The film was released in the United States on July 13, 2012, as the first Ice Age film to be presented in the 2.40:1 aspect ratio. The film received mixed reviews. While the performances, animation, score, charm and humor were praised, it was criticized for its plot and unoriginality. Despite receiving mixed reviews from critics, it grossed $879.7 million worldwide, marking it the fifth highest-grossing film of 2012 and the highest-grossing animated film of 2012. A sequel, Ice Age: Collision Course, was released in 2016.

Plot
Manny and Ellie are living happily with their teenage daughter Peaches. However, while Ellie supports and accepts her daughter’s desire to explore and meet new people, Manny is exceedingly overprotective, irritating Peaches and driving a wedge between the two. Meanwhile, Sid's family returns, but only to drop off the elderly Granny before promptly abandoning them both. Manny then catches Peaches hanging out with a group of teenage mammoths he does not approve of, causing a heated argument between him and Peaches. Shortly after, a sudden continental break-up caused by Scrat trying to bury his acorn traps Manny, Sid, Diego, and Granny on moving chunks of ice, giving them no choice but to ride the current and separating them from Ellie, Peaches, and the rest of the animals, who remain on land, causing Peaches to feel guilty over her fight with her father. At the same time, a giant land shift encroaches on those remaining on land, forcing them to make their way towards a land bridge in order to get to safety under Ellie's lead. Meanwhile, Scrat finds another acorn at the bottom of the ocean, but a broken one that, inside, shows a map to "The Lost City Of Scratlantis" which Scrat sets off for.

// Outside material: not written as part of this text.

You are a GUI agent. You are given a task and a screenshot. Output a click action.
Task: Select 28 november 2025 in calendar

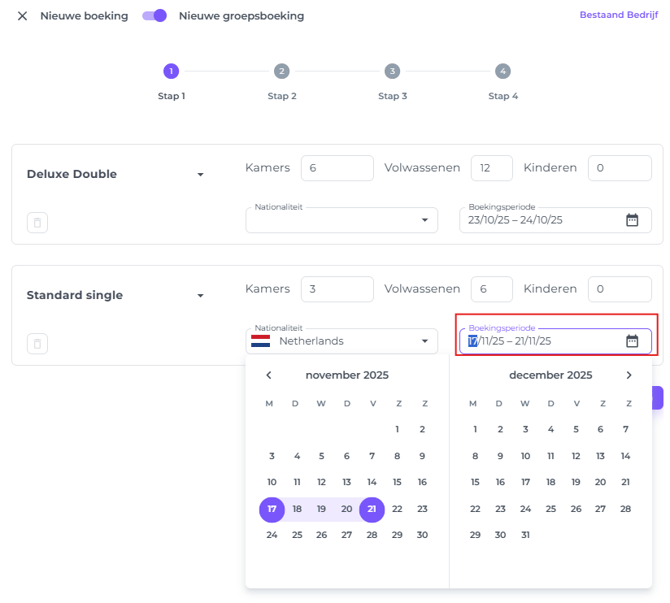click(372, 535)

After encountering a violent hurricane which pushes them further away from land, Manny's group is captured by a band of pirates sailing on a floating iceberg pirate ship led by a Gigantopithecus, Captain Gutt, who attempts to pressure them into joining his crew. When Manny refuses, Gutt tries to execute them; this leads to their escape, which inadvertently causes the ship and food supplies to sink. Gutt's first mate, a sabretooth named Shira, is forced to join them after she is rescued after being left for dead by her crew mates.

The herd washes ashore on Switchback Cove, which gives a current back to their home. After learning that Gutt has enslaved a group of hyrax and is using them to build a new iceberg ship, Manny coordinates a plan with some more hyrax to free their comrades and steal the ship, and they are able to create a diversion. Just before they manage to escape aboard the ship, Diego, having fallen in love with Shira, tries to convince her to leave the pirates and join the herd for a better life, but Shira, starting to reciprocate Diego's feelings, while initially accepting, instead stays behind and slows Gutt down so the herd can escape. Gutt forms yet another ship and plots revenge on Manny.

Meanwhile, during the animals' trek to the land bridge back on the mainland, Peaches joins the group of mammoths from before, only to find out that they do not care about the ongoing danger and they look down on her for being friends with a mole hog named Louis. When Louis overhears Peaches telling the other mammoths that they are not actually friends, Peaches realises who her true friends are, berates the others for their cocky attitudes, and storms off.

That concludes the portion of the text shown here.